### Work required
In the entries below, every line that contains "Financing" must be located and copied.

### The input
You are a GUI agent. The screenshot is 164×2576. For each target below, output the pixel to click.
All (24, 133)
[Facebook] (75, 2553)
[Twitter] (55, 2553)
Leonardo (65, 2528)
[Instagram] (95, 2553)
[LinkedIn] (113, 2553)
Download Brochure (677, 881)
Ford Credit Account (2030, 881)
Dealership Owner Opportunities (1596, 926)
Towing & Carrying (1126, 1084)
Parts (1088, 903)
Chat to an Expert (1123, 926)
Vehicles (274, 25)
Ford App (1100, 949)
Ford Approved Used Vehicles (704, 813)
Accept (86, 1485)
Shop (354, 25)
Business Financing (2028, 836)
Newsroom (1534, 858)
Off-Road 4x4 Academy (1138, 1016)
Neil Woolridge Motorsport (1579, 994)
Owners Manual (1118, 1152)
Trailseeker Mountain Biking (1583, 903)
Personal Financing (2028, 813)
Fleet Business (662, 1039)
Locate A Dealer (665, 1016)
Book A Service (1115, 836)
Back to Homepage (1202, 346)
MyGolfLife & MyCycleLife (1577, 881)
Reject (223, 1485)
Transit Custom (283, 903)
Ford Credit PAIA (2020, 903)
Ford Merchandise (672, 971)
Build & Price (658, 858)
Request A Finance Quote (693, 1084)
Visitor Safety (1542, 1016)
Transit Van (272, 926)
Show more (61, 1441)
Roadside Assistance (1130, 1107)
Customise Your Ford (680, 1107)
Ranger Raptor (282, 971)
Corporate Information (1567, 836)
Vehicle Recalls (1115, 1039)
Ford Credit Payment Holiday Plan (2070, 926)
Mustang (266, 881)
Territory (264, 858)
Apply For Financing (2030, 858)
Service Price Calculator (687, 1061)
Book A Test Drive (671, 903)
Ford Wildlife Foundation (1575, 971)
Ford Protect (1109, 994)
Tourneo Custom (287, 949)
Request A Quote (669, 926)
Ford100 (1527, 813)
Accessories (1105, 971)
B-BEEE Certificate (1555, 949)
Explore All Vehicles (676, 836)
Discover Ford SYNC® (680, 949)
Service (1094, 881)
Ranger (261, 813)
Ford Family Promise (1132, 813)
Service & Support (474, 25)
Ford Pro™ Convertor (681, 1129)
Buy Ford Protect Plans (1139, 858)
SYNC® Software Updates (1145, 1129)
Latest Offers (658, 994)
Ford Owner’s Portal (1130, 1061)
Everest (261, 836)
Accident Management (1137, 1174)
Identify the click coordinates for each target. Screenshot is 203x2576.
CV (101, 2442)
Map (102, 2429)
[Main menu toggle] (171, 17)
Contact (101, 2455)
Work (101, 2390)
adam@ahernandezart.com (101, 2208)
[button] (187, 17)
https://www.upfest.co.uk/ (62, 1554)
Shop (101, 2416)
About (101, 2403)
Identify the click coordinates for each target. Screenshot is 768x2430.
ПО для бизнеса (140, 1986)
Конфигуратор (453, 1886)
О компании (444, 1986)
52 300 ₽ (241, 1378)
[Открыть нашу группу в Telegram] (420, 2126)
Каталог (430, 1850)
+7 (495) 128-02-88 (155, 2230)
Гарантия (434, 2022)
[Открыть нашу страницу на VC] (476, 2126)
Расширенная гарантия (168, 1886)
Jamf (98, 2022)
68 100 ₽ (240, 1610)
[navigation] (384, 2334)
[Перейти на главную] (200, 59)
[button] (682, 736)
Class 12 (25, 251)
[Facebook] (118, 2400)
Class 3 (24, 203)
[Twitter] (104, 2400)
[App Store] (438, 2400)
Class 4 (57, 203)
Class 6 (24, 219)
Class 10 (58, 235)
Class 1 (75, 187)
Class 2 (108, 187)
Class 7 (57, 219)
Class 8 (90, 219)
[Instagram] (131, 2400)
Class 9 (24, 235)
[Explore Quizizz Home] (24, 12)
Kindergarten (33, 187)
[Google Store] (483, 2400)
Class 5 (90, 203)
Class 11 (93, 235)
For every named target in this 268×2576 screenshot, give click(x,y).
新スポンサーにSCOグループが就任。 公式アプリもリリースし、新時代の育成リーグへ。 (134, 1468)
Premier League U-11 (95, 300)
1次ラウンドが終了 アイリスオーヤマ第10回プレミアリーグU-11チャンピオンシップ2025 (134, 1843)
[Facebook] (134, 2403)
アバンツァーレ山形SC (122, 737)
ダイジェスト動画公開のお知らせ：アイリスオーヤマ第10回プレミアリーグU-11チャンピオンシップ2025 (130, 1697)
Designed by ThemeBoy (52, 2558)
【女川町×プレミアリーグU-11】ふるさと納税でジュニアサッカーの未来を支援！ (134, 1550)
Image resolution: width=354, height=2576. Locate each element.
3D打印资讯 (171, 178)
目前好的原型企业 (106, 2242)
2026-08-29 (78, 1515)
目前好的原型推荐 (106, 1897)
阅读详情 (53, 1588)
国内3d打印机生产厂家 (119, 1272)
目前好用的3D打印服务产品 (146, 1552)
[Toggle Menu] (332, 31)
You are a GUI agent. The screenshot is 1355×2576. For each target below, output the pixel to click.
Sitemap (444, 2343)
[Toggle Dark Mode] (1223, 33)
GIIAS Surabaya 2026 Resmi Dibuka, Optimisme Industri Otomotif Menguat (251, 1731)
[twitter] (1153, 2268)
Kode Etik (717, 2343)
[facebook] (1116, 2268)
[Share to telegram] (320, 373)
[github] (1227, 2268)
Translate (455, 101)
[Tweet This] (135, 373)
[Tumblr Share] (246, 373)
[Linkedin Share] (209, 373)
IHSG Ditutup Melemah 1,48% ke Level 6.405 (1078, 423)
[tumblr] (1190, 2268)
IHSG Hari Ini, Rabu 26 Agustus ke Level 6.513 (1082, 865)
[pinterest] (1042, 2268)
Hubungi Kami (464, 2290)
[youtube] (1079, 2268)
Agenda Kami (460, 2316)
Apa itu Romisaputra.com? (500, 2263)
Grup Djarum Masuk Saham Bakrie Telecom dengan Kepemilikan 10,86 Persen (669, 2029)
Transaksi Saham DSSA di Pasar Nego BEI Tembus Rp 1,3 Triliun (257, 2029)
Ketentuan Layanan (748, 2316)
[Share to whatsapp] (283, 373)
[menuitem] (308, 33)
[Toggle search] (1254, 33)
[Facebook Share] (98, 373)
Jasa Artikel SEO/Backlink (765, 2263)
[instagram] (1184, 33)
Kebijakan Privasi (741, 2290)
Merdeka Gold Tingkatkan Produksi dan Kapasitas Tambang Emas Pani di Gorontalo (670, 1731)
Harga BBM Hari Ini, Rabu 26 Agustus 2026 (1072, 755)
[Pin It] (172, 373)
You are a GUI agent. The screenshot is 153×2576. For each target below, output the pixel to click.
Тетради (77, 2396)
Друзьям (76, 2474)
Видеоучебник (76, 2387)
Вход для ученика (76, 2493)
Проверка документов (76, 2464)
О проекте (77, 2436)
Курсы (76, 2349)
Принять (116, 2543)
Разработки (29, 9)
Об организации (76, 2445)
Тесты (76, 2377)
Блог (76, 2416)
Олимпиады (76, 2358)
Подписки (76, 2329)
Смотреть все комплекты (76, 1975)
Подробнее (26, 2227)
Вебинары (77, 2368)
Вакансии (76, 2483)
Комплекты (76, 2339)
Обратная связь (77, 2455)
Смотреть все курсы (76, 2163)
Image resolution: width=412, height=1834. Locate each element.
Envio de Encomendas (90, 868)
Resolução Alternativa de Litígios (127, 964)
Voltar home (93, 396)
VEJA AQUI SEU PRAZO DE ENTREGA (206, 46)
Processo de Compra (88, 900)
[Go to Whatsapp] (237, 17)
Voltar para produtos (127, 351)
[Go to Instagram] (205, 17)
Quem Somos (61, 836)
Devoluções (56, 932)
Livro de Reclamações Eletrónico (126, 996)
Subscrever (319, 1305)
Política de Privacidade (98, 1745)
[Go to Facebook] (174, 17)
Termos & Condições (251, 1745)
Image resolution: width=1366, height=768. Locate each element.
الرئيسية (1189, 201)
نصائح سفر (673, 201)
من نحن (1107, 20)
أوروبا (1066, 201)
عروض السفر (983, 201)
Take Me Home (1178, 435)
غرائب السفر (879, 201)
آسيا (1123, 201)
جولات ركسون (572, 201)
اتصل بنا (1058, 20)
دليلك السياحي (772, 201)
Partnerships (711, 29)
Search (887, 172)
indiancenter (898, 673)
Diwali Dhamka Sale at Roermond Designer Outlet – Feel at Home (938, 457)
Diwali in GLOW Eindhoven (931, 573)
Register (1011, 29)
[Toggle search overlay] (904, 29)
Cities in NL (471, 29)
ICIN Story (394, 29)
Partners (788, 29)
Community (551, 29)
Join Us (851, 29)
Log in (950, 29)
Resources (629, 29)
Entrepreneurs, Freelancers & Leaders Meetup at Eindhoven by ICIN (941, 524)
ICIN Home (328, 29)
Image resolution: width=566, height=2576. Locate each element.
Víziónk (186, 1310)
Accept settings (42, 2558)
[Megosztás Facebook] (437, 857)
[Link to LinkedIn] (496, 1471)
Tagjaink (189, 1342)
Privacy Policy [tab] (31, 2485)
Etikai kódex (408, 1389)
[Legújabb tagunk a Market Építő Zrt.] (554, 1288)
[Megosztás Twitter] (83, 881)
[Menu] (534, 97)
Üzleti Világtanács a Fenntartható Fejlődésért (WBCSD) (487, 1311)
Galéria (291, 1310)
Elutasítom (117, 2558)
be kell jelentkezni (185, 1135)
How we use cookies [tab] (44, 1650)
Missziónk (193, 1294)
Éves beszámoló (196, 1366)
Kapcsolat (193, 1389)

### Answer to this problem
Business Financing (2028, 836)
Personal Financing (2028, 813)
Apply For Financing (2030, 858)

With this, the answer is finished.